Berdasarkan data Indeks Kerawanan Pilkada yang dirilis Bawaslu RI pada pertengahan tahun 2024 lalu, Sulsel masuk 5 besar rawan tinggi. Sementara ada 8 daerah yang dimaksud berpotensi menambah kerawanan yaitu Pinrang, Bulukumba, Takalar, Luwu, Maros, Palopo, Wajo dan Pangkep.
“Sulsel masuk 5 besar rawan tinggi dari 38 provinsi di Indonesia. Kalau dulu istilahnya zona merah,” sebutnya.
Menurutnya, penyebab masuknya Sulsel dalam kategori rawan tinggi karena mengacu pada evaluasi Pemilu 2024 lalu. Pasalnya. Sejumlah masalah terdapat saat pencalonan, kampanye, dan pemungutan suara ditemukan di beberapa kabupaten dan kota.
Alamsyah menyebutkan, sejumlah isu yang sering teridentifikasi seperti ketidakjelasan persyaratan pencalonan, pelanggaran kampanye, politik uang, pelanggaran netralitas ASN hingga masalah teknis pada saat pemungutan suara seperti Pemungutan Suara Ulang (PSU).
“Syarat-syarat pencalonan legislatif ini di 8 kabupaten/kota ini hampir bermasalah sehingga menjadi akumulasi provinsi, termasuk di masa kampanye, banyak pelanggaran sehingga itu juga menjadi penilaian. Terakhir, masalah pemungutan suara karena pemilu kemarin kita ada 64 PSU,” bebernya.

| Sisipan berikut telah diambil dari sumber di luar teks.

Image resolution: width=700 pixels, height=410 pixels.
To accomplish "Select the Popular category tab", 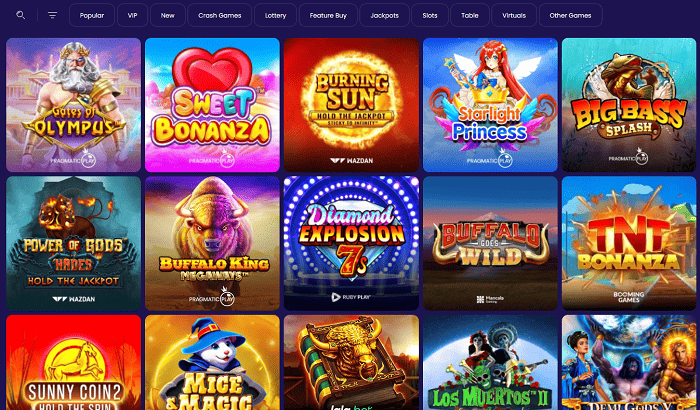I will 92,15.
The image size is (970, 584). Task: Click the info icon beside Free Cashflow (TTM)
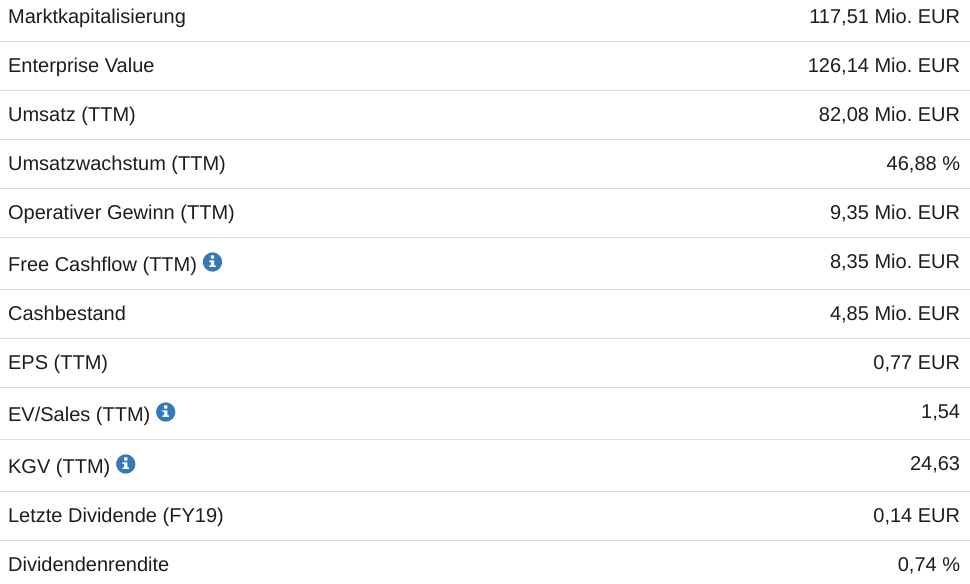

Oleh karena itu, Alamsyah menyampaikan bahwa salah satu langkah yang diambil adalah memperketat pengawasan terkait dengan netralitas ASN, yang berisiko terlibat dalam politik praktis selama masa kampanye.
Selain itu, Bawaslu juga fokus pada pengawasan media sosial untuk mencegah penyebaran hoaks, ujaran kebencian, dan politisasi SARA yang dapat merusak iklim politik.
Sejauh ini, Bawaslu Sulsel telah menangani 25 laporan pelanggaran yang sebagian besar bersumber dari dunia maya. Meski begitu, hanya satu kasus yang telah memasuki tahap penuntutan terkait dengan pelanggaran netralitas ASN.
“Di 25 laporan ini memang karena bersumber di dunia maya. Katakanlah dari portal berita dan pelaku media sosial. Dari sumber itu tadi, ini yang kebanyakan kajiannya adalah mengarah ke netralitas terutama netralitas ASN,” pungkasnya.